Pernyataan tersebut memicu tanggapan dari Ketua Majelis Hakim, M. Nazir, yang menilai seharusnya dr. Deni memahami sepenuhnya aliran dana sebesar Rp5,1 miliar karena saat itu ia juga menjabat sebagai Sekretaris Dinas Kesehatan Batubara sekaligus Pejabat Pelaksana Teknis Kegiatan (PPTK).
Hakim juga menyinggung pemberian dana Rp100 juta kepada Polres Batubara yang diakui berasal dari dana BTT. Ketika ditanya siapa yang memerintahkan pemberian uang tersebut, dr. Deni tampak kebingungan dan menjawab singkat, “Saya lupa, Pak Hakim.”
Atas pemberitaan dan desakan agar dirinya diperiksa lebih lanjut, redaksi Mimbarsumut.com telah mencoba mengonfirmasi langsung kepada dr. Deni Syahputra pada Jumat (7/11/2025). Namun hingga berita ini diterbitkan, dr. Deni tidak memberikan jawaban maupun tanggapan terkait pernyataan Presidium MARAK tersebut.
Praktisi Hukum Nilai Sikap Bungkam Deni Kontraproduktif
Menanggapi sikap diam dr. Deni, praktisi hukum Ikhsan Mahtondang, S.H., menilai bahwa pejabat publik semestinya terbuka dan responsif ketika dikonfirmasi terkait isu hukum yang menyangkut jabatannya, apalagi berkaitan dengan dana publik.
“Sikap bungkam justru menimbulkan persepsi negatif di masyarakat. Publik bisa menilai bahwa yang bersangkutan sedang berusaha menghindar dari tanggung jawab moral. Padahal, jika memang tidak terlibat, seharusnya bisa memberikan klarifikasi yang menenangkan,” ujar Ikhsan Sabtu (8/11/2025).

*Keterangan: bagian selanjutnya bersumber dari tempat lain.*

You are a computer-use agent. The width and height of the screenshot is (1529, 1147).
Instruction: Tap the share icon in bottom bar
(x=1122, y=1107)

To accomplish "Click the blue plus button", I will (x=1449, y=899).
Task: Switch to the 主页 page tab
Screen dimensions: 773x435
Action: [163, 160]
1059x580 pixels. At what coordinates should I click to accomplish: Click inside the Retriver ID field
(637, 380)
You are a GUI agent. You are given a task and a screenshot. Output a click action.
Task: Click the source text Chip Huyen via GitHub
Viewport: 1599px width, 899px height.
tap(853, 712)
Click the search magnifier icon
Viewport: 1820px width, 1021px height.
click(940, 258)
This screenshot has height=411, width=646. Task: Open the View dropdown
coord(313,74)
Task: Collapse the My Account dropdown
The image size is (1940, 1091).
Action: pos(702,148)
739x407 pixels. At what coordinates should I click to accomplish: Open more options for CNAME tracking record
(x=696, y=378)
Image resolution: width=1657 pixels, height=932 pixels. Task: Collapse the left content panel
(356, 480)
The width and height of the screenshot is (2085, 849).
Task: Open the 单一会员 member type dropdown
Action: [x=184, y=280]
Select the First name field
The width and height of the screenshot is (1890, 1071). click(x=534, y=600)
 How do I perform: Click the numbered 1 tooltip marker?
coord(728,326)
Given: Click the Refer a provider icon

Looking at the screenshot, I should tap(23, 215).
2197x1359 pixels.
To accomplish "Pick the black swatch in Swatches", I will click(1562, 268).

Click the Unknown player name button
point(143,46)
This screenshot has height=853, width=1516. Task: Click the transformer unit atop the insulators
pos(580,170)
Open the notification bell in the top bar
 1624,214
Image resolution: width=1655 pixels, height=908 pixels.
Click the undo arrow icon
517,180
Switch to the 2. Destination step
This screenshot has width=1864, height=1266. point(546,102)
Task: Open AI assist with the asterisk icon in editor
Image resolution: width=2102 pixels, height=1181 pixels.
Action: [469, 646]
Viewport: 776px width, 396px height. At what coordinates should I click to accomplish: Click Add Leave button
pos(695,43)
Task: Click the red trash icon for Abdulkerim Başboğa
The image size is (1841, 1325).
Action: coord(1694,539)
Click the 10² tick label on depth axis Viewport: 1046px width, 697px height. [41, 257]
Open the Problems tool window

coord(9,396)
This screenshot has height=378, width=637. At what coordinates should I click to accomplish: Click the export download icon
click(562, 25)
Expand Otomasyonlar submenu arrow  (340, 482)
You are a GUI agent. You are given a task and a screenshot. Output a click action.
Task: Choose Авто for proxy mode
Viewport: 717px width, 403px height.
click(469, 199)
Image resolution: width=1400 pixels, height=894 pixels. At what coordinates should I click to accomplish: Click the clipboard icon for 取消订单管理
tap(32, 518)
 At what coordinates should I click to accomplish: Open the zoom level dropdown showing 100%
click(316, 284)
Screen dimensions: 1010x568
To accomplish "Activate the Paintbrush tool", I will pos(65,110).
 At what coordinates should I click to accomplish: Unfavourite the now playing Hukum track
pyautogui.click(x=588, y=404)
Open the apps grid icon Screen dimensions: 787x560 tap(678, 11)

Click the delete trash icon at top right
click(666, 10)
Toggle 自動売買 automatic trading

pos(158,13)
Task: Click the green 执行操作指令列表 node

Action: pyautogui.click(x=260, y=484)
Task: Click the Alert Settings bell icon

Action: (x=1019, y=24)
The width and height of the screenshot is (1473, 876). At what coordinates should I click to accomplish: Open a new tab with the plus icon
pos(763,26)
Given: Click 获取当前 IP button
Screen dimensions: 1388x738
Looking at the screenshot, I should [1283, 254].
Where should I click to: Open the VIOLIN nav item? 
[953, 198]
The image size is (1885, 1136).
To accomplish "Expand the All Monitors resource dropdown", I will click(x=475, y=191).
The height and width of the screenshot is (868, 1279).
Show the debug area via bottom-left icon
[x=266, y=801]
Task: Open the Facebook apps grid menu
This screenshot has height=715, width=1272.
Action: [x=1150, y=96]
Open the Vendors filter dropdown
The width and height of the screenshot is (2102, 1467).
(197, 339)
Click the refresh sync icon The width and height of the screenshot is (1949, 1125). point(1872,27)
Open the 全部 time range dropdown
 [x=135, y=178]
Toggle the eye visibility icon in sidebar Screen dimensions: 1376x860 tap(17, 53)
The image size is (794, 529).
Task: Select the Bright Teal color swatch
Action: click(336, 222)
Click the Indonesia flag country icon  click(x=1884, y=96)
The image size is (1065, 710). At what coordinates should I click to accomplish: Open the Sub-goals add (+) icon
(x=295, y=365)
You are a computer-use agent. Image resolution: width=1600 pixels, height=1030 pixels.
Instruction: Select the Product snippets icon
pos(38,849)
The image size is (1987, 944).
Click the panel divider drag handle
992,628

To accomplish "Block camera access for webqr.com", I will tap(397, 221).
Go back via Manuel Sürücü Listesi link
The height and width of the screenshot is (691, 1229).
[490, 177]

Ikhsan juga menegaskan bahwa pejabat publik memiliki kewajiban moral untuk transparan.
“Dalam konteks hukum, diam memang bukan bukti bersalah, tetapi dalam konteks etika publik, sikap itu tidak bijak. Seharusnya dr. Deni berani menjelaskan posisinya agar tidak menimbulkan spekulasi di tengah masyarakat,” tambahnya.
Lebih lanjut, Ikhsan menilai desakan MARAK untuk membuka penyidikan baru merupakan bagian dari upaya penegakan hukum yang wajar.
“Kalau di persidangan sudah muncul fakta yang mengarah pada peran pihak lain, jaksa harus menindaklanjuti. Penegakan hukum harus menyeluruh dan tidak boleh tebang pilih,” tegasnya.
Kasus dugaan korupsi Bantuan Tak Terduga (BTT) COVID-19 ini masih disidangkan di Pengadilan Tipikor Medan. Dalam perkara itu, eks Kepala Dinas Kesehatan drg. Wahid Khusyairi didakwa melakukan penyimpangan penggunaan dana BTT tahun 2022 yang menyebabkan kerugian negara sebesar Rp1,1 miliar.
Kasus ini mendapat perhatian luas lantaran dana tersebut seharusnya digunakan untuk mendukung program percepatan vaksinasi COVID-19 dan peningkatan layanan kesehatan masyarakat di Kabupaten Batubara.